**DATA LINES**.
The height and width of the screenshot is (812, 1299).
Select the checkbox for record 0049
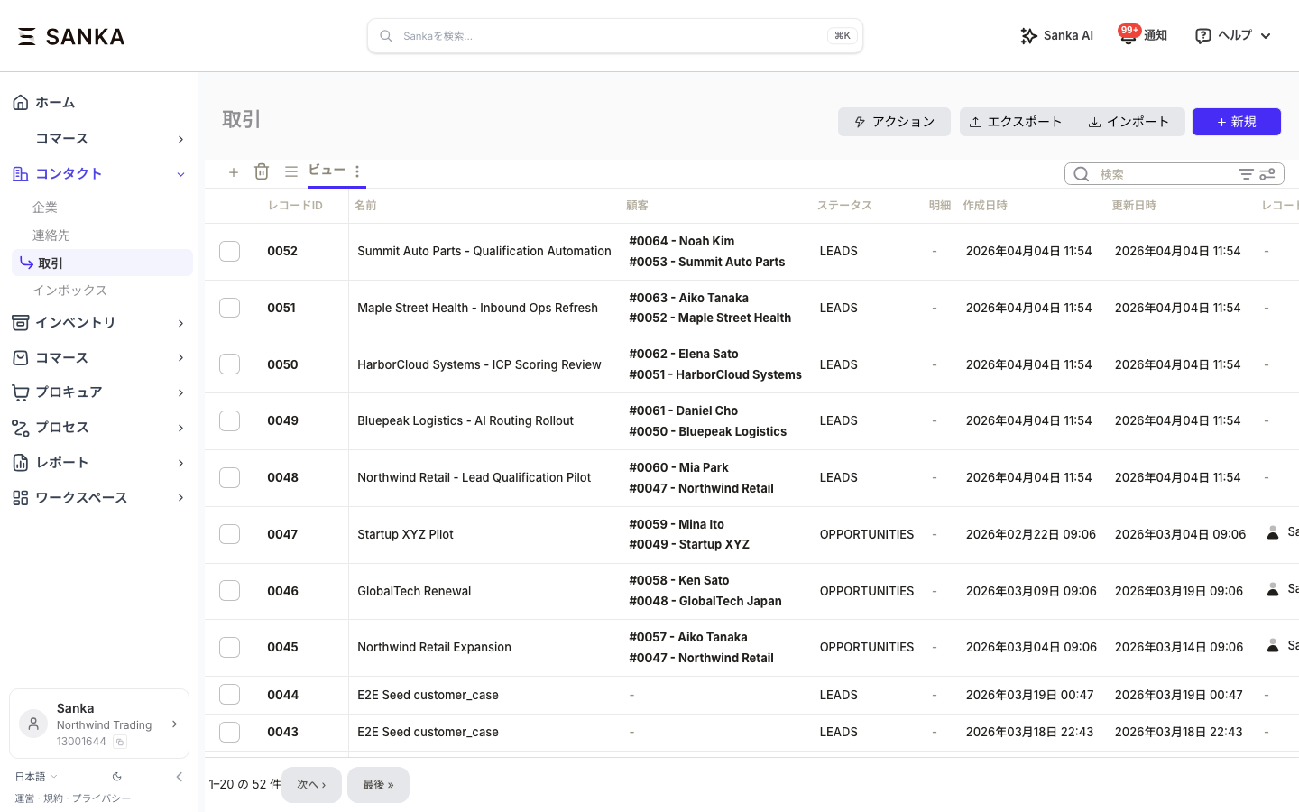pos(230,420)
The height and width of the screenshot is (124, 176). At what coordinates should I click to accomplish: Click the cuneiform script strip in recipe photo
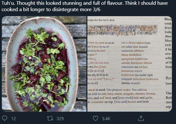click(x=122, y=30)
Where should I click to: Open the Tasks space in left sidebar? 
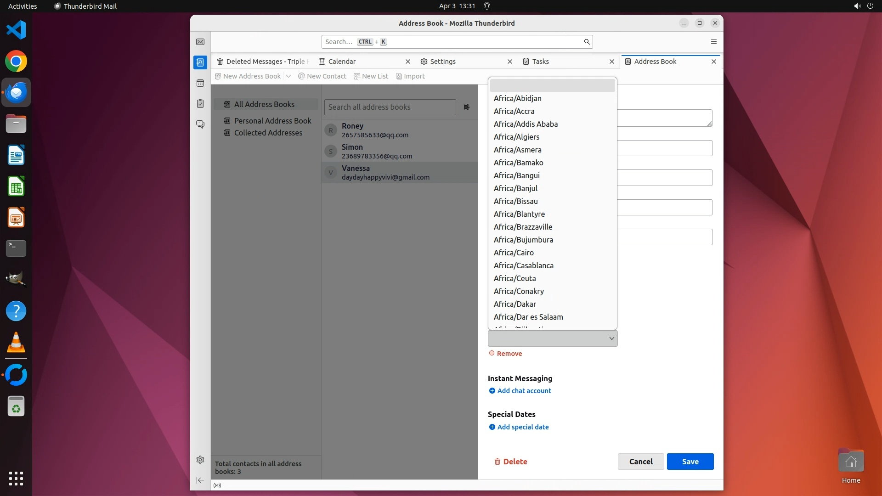[x=200, y=104]
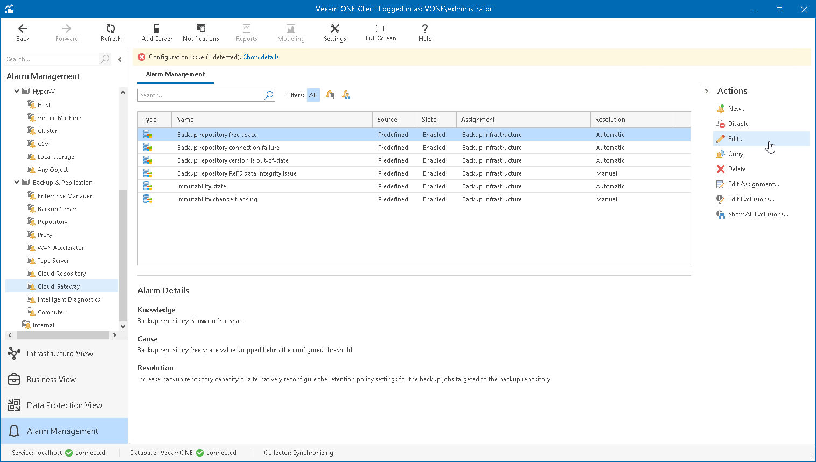The image size is (816, 462).
Task: Click the Copy alarm action
Action: pos(735,154)
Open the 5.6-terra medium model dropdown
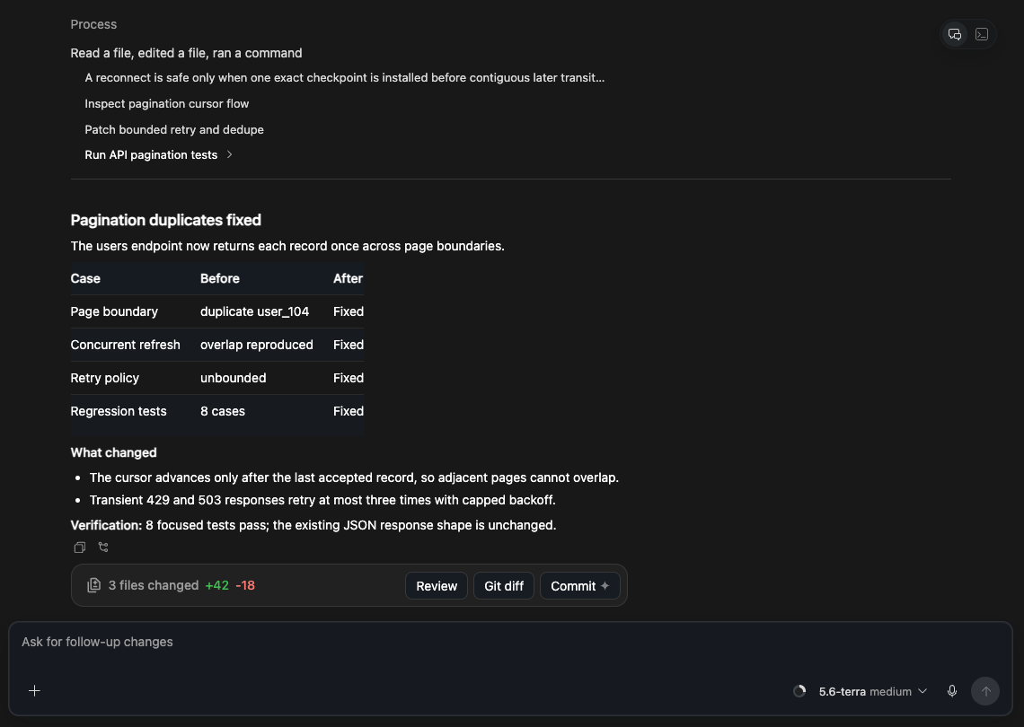Viewport: 1024px width, 727px height. [872, 691]
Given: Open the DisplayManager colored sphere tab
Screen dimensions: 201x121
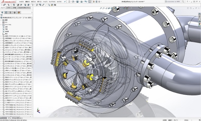Looking at the screenshot, I should point(19,13).
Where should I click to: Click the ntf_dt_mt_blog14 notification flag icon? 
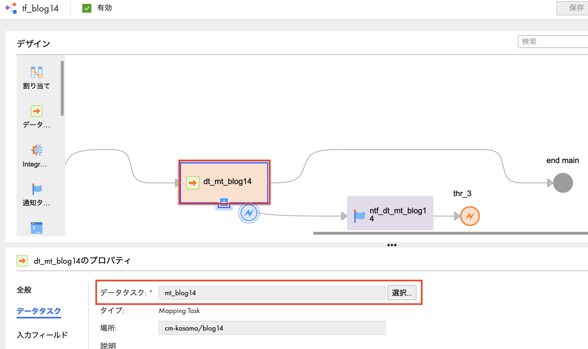pos(359,215)
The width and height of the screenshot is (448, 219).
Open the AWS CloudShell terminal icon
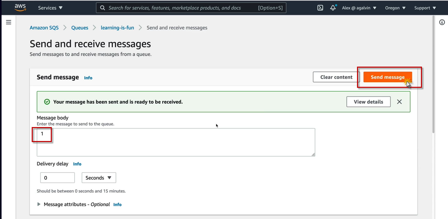pyautogui.click(x=320, y=8)
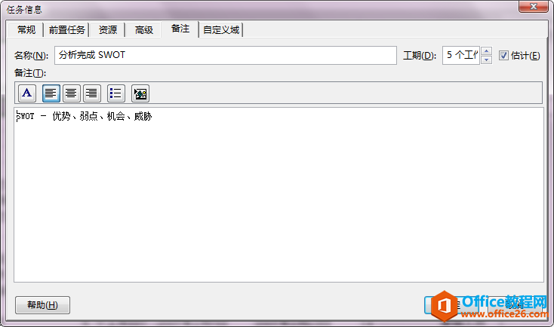Open the font formatting button
The image size is (554, 327).
tap(27, 93)
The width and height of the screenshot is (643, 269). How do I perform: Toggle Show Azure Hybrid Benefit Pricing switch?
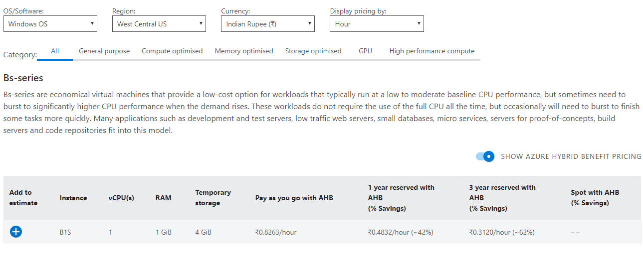tap(485, 156)
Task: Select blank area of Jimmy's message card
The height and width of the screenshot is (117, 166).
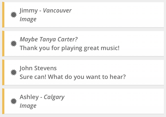Action: tap(117, 15)
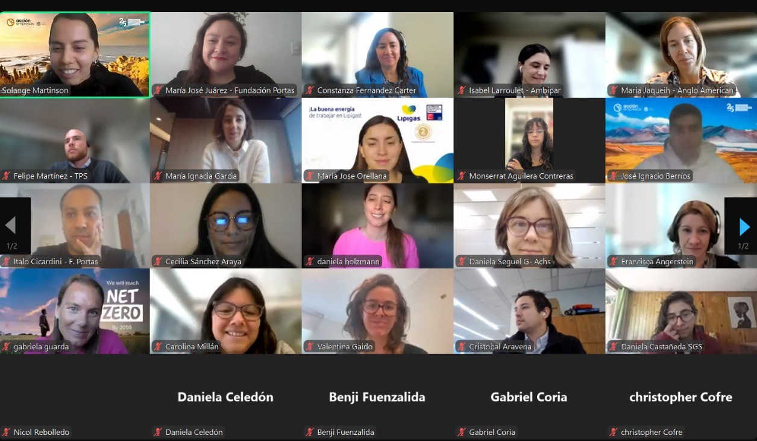
Task: Click muted mic icon next to Nicol Rebolledo
Action: [x=7, y=433]
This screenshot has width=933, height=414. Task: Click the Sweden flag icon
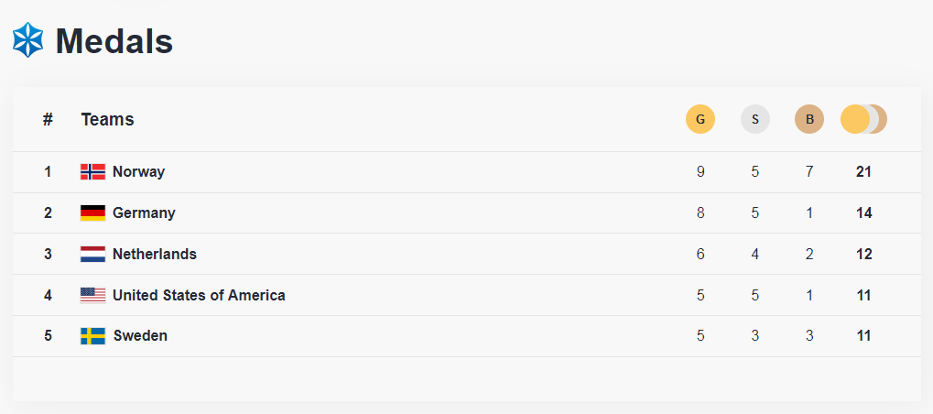92,336
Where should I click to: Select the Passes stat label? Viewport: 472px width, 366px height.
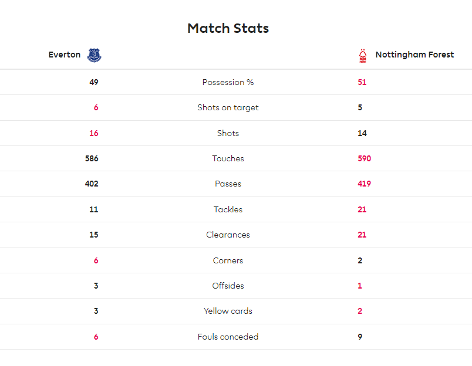228,184
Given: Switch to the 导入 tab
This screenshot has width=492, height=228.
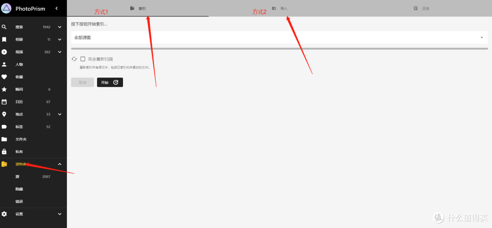Looking at the screenshot, I should click(280, 9).
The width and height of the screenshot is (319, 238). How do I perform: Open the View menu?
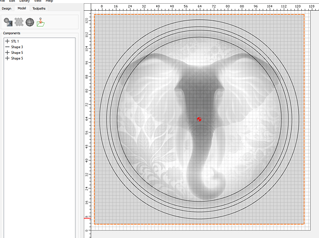38,1
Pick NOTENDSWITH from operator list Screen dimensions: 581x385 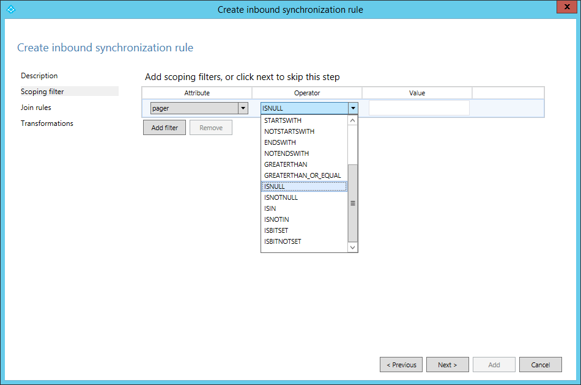286,153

**WHAT TO DO**. Please copy the records above exactly as they appear, from the start of the records through the line containing "click(x=122, y=30)". Leave the pictures out of your copy.

**TASK OUTPUT**.
The height and width of the screenshot is (812, 1299).
Select the checkbox for record 0049
pos(230,420)
The height and width of the screenshot is (124, 176). At what coordinates should I click to accomplish: Click the cuneiform script strip in recipe photo
click(x=122, y=30)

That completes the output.